### Challenge
Convert the items, starting at the line that contains "Screen dimensions: 1024x852" and ending with the line that contains "The image size is (1076, 599). (x=1071, y=64)", into a JSON list of strings with one string per line. Omit blank lines.

★ ★ ★ ★

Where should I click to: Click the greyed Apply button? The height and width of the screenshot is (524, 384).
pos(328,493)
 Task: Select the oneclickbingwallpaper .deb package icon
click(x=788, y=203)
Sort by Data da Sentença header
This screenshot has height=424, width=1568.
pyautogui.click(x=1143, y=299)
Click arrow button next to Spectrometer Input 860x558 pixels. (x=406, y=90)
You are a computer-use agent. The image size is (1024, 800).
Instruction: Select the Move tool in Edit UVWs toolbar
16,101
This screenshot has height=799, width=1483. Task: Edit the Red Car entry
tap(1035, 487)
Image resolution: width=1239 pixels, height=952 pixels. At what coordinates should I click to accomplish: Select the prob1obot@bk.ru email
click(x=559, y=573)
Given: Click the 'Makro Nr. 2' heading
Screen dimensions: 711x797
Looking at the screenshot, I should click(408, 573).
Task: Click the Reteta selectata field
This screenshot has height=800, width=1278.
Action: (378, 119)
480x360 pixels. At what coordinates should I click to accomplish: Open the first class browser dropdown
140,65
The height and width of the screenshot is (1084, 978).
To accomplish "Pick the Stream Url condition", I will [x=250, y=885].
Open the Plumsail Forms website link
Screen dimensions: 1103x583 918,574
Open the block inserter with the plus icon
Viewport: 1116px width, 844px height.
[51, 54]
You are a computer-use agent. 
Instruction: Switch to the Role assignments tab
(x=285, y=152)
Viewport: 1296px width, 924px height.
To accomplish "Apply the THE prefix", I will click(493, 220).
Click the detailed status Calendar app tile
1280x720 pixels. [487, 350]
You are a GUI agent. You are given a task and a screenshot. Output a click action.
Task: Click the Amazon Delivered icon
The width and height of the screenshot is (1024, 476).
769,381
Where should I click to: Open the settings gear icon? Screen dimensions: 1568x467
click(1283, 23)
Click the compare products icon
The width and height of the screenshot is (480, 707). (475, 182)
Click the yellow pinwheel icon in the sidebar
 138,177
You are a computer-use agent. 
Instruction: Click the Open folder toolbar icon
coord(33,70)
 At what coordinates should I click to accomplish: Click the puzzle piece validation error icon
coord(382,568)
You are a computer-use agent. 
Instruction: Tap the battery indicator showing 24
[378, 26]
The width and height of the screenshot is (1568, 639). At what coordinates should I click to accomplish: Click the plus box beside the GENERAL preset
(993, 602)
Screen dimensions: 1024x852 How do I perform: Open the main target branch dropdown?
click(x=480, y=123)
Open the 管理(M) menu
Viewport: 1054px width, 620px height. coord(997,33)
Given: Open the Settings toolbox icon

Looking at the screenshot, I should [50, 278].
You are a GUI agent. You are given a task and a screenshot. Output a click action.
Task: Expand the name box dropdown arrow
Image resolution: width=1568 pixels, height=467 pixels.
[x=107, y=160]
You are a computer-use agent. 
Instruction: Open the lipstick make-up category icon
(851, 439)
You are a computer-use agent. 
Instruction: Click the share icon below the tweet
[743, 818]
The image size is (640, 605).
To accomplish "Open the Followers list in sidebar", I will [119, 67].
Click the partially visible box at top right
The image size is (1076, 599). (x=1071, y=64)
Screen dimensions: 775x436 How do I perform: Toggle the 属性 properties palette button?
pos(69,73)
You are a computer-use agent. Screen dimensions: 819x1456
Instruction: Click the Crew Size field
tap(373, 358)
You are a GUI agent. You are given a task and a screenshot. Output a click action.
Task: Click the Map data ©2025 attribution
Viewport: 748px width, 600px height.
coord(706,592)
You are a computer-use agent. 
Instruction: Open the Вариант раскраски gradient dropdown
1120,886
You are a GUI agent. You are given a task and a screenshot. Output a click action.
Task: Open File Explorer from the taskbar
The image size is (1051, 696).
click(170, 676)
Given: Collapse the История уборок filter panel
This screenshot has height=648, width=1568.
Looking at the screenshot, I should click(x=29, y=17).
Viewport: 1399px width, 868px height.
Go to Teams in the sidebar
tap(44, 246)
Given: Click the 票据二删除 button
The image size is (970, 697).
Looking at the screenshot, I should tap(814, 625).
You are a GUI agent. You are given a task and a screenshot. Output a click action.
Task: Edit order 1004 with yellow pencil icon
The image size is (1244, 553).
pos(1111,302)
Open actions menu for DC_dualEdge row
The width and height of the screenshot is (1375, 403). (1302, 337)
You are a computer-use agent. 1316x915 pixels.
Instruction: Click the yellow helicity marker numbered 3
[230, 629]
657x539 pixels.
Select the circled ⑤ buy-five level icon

★ ★ ★ ★

### Solution
[
  "Screen dimensions: 1024x852 How do I perform: Open the main target branch dropdown?",
  "click(x=480, y=123)",
  "Open the 管理(M) menu",
  "Viewport: 1054px width, 620px height. coord(997,33)",
  "Given: Open the Settings toolbox icon",
  "Looking at the screenshot, I should [50, 278].",
  "You are a GUI agent. You are given a task and a screenshot. Output a click action.",
  "Task: Expand the name box dropdown arrow",
  "Image resolution: width=1568 pixels, height=467 pixels.",
  "[x=107, y=160]",
  "You are a computer-use agent. ",
  "Instruction: Open the lipstick make-up category icon",
  "(851, 439)",
  "You are a computer-use agent. ",
  "Instruction: Click the share icon below the tweet",
  "[743, 818]",
  "The image size is (640, 605).",
  "To accomplish \"Open the Followers list in sidebar\", I will [119, 67].",
  "Click the partially visible box at top right",
  "The image size is (1076, 599). (x=1071, y=64)"
]